The Home Affordable Refinance Program (HARP) was created by the Federal Housing Finance Agency in March 2009 to allow those with a loan-to-value ratio exceeding 80% to refinance without also paying for mortgage insurance. Originally, only those with an LTV of 105% could qualify. Later that same year, the program was expanded to include those with an LTV up to 125%. This meant that if someone owed $125,000 on a property that is currently worth $100,000, he would still be able to refinance and lock in a lower interest rate. In December 2011, the rule was changed yet again, creating what is referred to as “HARP 2.0”; there would no longer be any limit on negative equity for mortgages up to 30 years – so even those owing more than 125% of their home value could refinance without PMI. Also, the program was expanded to accept homeowners with PMI on their loan. Finally, any new mortgage lender was guaranteed not to be held responsible for fraud committed on the original loan. This greatly expanded the willingness of lenders to participate in the program.
Certain criteria must be met to qualify for HARP. While there may be additional criteria imposed by the mortgage servicer, the government requirements are as follows:
- The mortgage must be owned or guaranteed by Freddie Mac or Fannie Mae. Many homeowners are unaware that their mortgages are linked to one of these organizations, since neither Freddie Mac nor Fannie Mae deals directly with the public.
- The mortgage must have been acquired by Freddie Mac or Fannie Mae on or before May 31, 2009.
- The homeowner must not have a previous HARP refinance of the mortgage, unless it is a Fannie Mae loan that was refinanced under HARP during March-May 2009.
- The homeowner must be current on their mortgage payments, with no (30-day) late payments in the last six months and no more than one late payment in the last twelve months.
- The current loan-to-value ratio (LTV) of the property must be greater than 80%.

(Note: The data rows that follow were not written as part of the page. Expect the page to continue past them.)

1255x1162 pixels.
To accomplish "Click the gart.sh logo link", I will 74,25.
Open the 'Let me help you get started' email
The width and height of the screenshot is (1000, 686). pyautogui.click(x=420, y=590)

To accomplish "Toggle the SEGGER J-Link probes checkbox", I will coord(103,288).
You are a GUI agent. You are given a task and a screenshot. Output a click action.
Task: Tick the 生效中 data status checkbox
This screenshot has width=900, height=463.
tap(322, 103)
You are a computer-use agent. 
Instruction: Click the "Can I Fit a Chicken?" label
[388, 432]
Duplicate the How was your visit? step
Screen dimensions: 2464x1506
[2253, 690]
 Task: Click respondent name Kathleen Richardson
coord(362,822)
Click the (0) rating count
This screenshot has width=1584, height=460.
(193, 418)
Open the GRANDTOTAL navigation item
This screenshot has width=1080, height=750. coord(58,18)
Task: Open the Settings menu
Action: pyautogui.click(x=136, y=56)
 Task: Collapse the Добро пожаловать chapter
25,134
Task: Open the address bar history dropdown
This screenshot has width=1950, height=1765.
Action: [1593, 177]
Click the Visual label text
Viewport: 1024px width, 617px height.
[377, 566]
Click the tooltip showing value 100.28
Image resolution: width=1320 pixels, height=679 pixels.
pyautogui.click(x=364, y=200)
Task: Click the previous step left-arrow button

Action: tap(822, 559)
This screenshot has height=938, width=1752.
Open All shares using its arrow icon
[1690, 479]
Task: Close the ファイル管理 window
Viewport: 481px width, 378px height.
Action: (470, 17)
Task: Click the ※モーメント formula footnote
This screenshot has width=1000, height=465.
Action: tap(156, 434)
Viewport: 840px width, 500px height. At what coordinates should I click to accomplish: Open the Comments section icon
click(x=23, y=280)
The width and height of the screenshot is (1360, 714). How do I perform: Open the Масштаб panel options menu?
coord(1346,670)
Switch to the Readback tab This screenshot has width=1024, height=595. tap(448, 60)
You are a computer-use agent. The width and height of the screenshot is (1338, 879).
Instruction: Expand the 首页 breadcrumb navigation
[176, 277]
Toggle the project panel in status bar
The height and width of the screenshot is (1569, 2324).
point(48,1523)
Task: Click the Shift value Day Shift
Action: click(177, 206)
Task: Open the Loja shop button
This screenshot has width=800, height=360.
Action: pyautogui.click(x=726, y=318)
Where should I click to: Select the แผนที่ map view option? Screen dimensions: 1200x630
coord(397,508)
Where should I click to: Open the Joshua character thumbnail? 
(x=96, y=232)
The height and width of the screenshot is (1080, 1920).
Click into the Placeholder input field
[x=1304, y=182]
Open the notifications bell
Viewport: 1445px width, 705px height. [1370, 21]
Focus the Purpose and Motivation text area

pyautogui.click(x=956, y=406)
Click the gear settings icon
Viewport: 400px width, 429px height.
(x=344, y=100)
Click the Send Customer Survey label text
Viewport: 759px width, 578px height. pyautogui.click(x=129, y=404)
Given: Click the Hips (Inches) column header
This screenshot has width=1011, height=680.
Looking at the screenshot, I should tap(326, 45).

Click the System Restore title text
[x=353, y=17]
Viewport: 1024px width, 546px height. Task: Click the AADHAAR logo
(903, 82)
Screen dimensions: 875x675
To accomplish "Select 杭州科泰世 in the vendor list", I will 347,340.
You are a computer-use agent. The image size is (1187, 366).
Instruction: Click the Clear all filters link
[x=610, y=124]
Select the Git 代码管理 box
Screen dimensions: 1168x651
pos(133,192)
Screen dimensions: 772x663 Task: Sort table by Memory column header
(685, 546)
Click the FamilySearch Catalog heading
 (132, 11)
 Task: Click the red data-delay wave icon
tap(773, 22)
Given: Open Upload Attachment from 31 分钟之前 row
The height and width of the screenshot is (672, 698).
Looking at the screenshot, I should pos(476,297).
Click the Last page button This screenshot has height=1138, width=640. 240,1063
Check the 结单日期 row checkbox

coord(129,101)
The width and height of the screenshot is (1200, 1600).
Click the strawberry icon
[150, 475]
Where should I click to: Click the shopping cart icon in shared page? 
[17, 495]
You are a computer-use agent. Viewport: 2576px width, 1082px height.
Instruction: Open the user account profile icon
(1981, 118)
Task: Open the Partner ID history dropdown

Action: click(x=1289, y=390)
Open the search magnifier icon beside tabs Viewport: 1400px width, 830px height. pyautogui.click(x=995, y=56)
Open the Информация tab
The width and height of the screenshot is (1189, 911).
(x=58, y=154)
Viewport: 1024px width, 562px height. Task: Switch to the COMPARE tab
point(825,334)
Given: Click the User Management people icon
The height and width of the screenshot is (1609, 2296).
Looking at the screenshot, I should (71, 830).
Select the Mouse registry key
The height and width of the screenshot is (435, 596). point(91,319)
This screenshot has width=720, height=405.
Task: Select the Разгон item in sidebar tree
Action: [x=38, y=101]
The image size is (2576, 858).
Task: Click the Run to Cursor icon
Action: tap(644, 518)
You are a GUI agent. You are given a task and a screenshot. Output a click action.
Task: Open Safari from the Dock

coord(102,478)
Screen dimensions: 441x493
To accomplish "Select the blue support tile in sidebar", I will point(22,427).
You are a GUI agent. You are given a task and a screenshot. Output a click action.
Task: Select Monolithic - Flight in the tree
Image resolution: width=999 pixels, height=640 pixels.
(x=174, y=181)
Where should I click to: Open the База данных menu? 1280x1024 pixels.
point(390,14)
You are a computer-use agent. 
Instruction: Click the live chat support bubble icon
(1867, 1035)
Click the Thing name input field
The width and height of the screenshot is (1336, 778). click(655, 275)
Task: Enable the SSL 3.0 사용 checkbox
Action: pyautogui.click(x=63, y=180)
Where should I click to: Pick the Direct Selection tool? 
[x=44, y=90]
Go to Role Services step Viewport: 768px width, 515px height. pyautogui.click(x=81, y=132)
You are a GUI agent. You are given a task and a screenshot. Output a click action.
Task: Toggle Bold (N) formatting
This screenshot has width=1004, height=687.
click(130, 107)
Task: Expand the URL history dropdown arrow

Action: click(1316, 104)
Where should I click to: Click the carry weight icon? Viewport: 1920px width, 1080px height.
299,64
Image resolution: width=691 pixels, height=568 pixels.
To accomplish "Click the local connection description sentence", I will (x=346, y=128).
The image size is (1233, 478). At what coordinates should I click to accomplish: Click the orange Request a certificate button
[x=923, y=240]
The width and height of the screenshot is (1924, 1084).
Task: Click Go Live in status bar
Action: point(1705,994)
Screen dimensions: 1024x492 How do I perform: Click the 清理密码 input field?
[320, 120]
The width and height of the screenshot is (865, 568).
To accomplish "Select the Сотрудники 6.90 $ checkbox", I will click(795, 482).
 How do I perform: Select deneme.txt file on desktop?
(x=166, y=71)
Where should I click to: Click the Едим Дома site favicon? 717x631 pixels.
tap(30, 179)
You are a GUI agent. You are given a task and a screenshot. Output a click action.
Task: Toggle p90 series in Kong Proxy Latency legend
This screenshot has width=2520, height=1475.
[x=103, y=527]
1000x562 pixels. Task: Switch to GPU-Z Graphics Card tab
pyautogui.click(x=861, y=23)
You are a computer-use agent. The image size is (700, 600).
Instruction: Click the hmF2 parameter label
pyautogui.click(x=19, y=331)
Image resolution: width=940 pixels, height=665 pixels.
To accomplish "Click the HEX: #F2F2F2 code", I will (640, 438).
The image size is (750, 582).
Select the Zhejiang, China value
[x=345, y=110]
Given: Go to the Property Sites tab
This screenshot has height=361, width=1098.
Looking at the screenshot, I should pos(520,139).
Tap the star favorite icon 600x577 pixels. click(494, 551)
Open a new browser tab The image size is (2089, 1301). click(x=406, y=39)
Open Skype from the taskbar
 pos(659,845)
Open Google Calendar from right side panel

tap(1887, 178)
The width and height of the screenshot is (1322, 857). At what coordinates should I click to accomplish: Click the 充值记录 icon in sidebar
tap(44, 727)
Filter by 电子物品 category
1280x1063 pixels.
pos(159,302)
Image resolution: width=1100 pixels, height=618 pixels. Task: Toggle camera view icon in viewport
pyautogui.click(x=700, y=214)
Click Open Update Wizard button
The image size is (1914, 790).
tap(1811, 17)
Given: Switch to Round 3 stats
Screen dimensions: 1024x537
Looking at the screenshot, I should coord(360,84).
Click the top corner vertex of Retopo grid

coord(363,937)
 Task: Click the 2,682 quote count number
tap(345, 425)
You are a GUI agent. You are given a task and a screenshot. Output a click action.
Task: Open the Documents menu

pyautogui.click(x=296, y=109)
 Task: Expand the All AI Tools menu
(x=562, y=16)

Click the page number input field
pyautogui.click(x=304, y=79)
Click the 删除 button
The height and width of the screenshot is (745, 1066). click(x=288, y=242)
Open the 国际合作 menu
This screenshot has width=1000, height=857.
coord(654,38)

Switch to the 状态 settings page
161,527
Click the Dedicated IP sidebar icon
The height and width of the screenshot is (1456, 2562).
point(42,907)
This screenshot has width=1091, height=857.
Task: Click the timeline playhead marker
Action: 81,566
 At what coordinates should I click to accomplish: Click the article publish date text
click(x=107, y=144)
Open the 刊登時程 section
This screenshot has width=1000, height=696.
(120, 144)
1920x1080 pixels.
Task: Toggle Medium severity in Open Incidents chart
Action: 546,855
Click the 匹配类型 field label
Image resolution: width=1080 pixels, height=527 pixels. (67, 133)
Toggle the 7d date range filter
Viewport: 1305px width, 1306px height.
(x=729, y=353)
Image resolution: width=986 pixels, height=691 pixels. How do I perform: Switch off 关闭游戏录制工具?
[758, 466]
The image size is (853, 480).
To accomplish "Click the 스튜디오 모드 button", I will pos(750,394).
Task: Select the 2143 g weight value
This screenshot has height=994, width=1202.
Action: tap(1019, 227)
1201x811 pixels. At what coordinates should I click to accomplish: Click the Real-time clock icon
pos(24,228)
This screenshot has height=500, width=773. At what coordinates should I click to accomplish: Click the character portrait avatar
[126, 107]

- The homeowner must benefit from the loan by either lower monthly payments or movement to a more stable product (such as going from an adjustable-rate mortgage (ARM) to a fixed-rate mortgage).
HARP 2.0 and PMI
Many people who purchased their home with a down payment of less than 20% of the purchase price were required to have private mortgage insurance (PMI). This is common practice with Freddie Mac or Fannie Mae loans. Having PMI attached to a loan made that loan easier to sell on the Wall Street secondary market as a “whole loan”. PMI hedged the risk brought by the high loan-to-value ratio by offering insurance against foreclosure for whomever owned the “whole loan”.
Although HARP 2.0 allows homeowners with PMI to apply through the Making Home Affordable Refinance Program, many homeowners have faced difficulty refinancing with their original lender. HARP requires the new loan to provide the same level of mortgage insurance coverage as the original loan. This can be difficult and time-consuming, especially in the case of lender-paid private mortgage insurance (LPMI). As a result, many lenders are reluctant to refinance a PMI mortgage.
Fortunately, HARP 2.0 enables homeowners to go to any lender to refinance, so the mortgage holder is not stymied if the original bank is unwilling to pursue a HARP refinance.